Po nad tułaczych łez morzem
Dane tekstu | |
Autor | |
Tytuł | Po nad tułaczych łez morzem |
Pochodzenie | Dziennik Chicagoski, rok XXIII, nr 218, str. 2 |
Wydawca | Polish National Publishing Co. |
Data wyd. | 14 września 1912 |
Miejsce wyd. | Chicago |
Źródło | Skany na Commons |
Inne | Pobierz jako: EPUB • PDF • MOBI |
Indeks stron |
Stella! — Bój się Boga dziewczyno, bądź przecież raz rozumną i gdy przyjdzie tu pan Żenoński, zachowaj się przyzwoicie; — nie róbże nam wstydu! — Pan Żenoński, jako literat ze Starego Kraju, przyjechał zbadać tutejsze stosunki, — zrozum że córko, że twój ojciec, zasłużony w Związku Nar. patryota, powinien być oceniony przez takiego człowieka i w sprawozdaniach jego do tamtejszych pism nie pominięty. Oni, ci polscy literaci i tak nas tu wszystkich na obczyźnie lekceważą, a tylko jeszcze potrzeba abyś ty, córka najzamożniejszego obywatela, popełniła jedną z twoich niedorzeczności wolnomyślnych, czy też jak młodzież nazywa wolnościowych!

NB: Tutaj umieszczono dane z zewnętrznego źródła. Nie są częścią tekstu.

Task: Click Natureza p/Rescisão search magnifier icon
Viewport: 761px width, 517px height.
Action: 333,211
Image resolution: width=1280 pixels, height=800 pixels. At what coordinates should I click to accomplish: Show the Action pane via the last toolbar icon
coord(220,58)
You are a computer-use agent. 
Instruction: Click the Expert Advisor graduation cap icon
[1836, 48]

— Rozumiem mamo, — rozumiem; więc jak się mam zachować gdy ten pan tu przyjdzie?
— Trzeba starać się być miłą, uprzejmą, nie być taką sztywną — bo prawdziwe Polki odznaczają się giętkością i swobodą ruchów.
— Jeżeli mama chce, mogę wykonać w jego obecności jedno z ćwiczyń gimnastycznych, mama wie, że w gimnastyce jestem celującą.

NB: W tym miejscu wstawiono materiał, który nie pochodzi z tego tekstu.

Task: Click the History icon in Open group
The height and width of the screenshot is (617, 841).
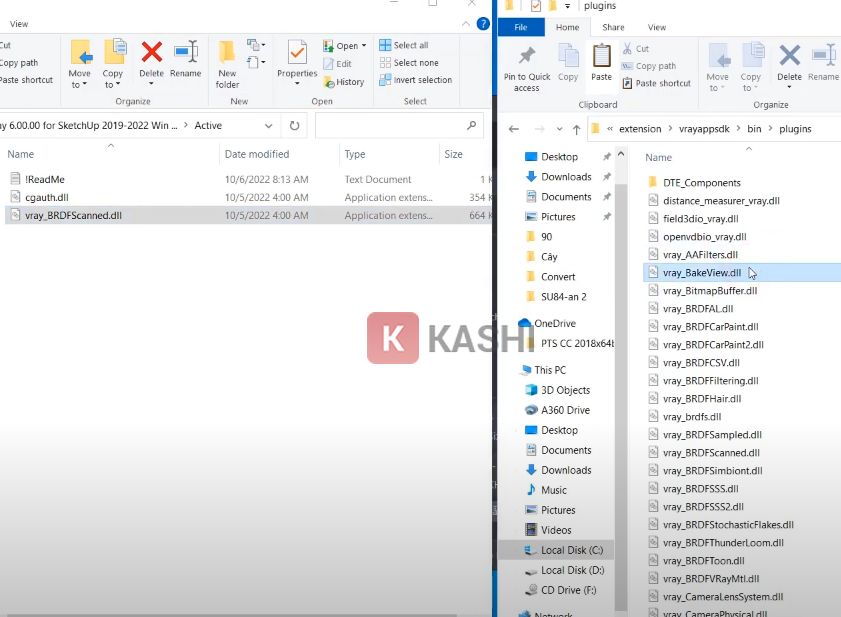Action: (343, 82)
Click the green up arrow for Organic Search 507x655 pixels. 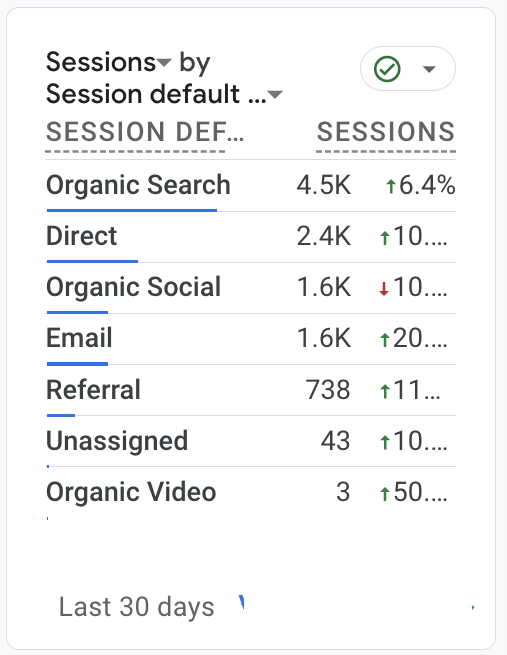coord(390,186)
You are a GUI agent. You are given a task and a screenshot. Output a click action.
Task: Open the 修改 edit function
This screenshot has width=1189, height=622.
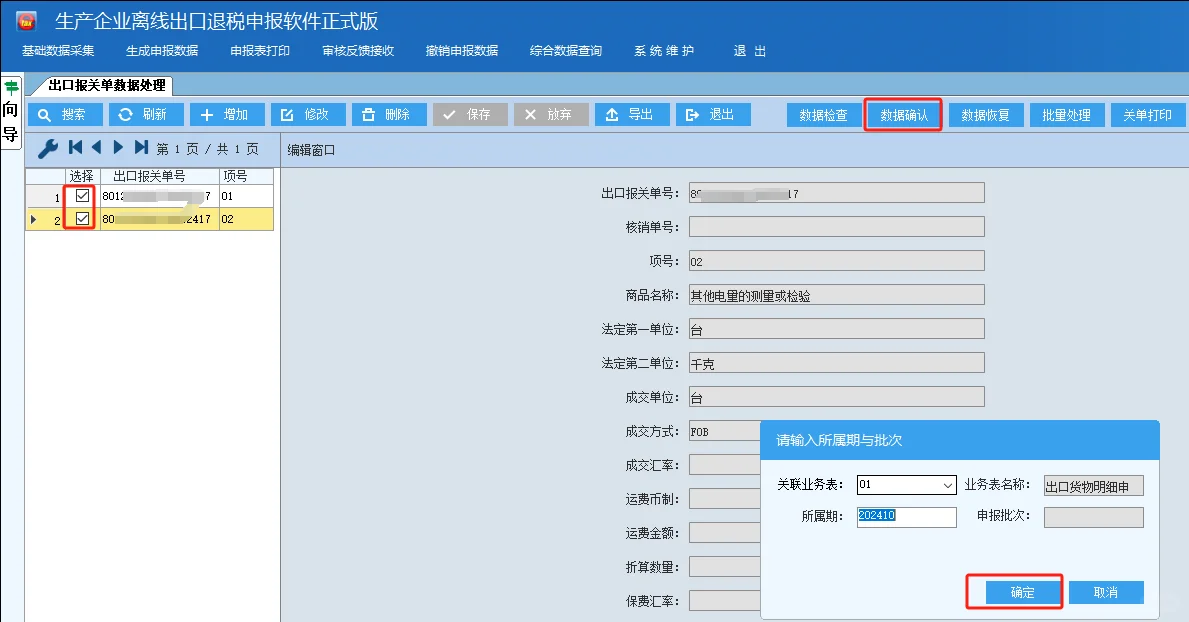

— Jezus Marya! Gotowa kozła przed nim przewrócić!
— Mamusiu, kto wie, możeby mu się to spodobało i napisałby co pochlebnego o zasługach ojca...

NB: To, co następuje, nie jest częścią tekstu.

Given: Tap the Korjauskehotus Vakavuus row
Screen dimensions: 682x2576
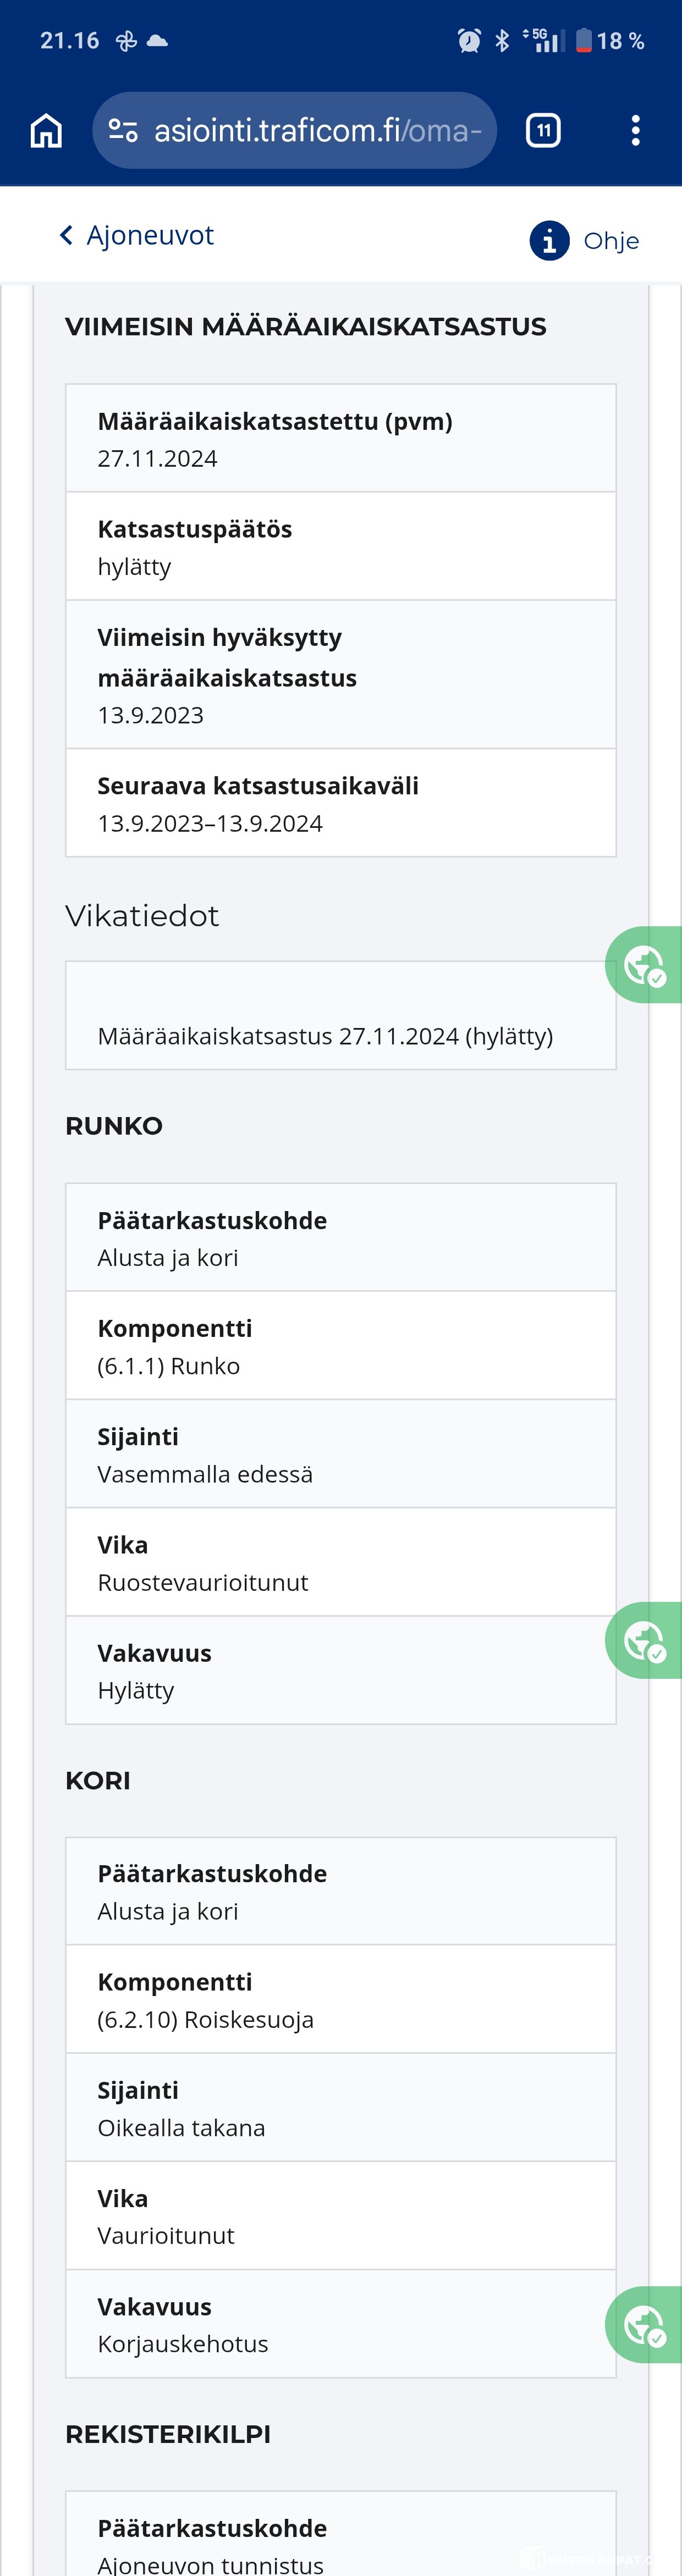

— Zwaryowała! Ani mi się waż! — Przy powitaniu ukłonisz mu się, bo ukłony w Polsce to pierwsza zasada grzeczności. Potem, siedź spokojnie ze spuszczonemi oczyma, do rozmowy wtrącaj się mało a każde słowo zanim wypowiesz rozważ dobrze. Taki ideał siedemnastoletniej panienki, nosi w rozmarzonej duszy każdy starokrajski literat. — Ja teraz pójdę do piekarni, wybiorę ciast, bo przyjmiemy go, jak polski zwyczaj każe — podwieczorkiem; — niech wie, żeśmy jeszcze polskich zwyczajów nie zapomnieli. Godzina jest trzecia, mówił do ojca, że będzie tu na czwartą. Ojciec także w tym czasie nadejdzie. Przebierz się trochę. Weź tę niebieską sukienkę — jest ci w niej do twarzy. Boże mój! Ty nawet nie pojmujesz co to dla nas znaczy zbliżyć się do kogoś ze Starego Kraju i to — do kogoś wpływowego. — Ty tu urodzona nie odczuwasz w sobie tętna polskości, nie doznajesz żadnego wrażenia na myśl, że za chwilę ujrzysz człowieka, którego imię wszystkie pisma powtarzają.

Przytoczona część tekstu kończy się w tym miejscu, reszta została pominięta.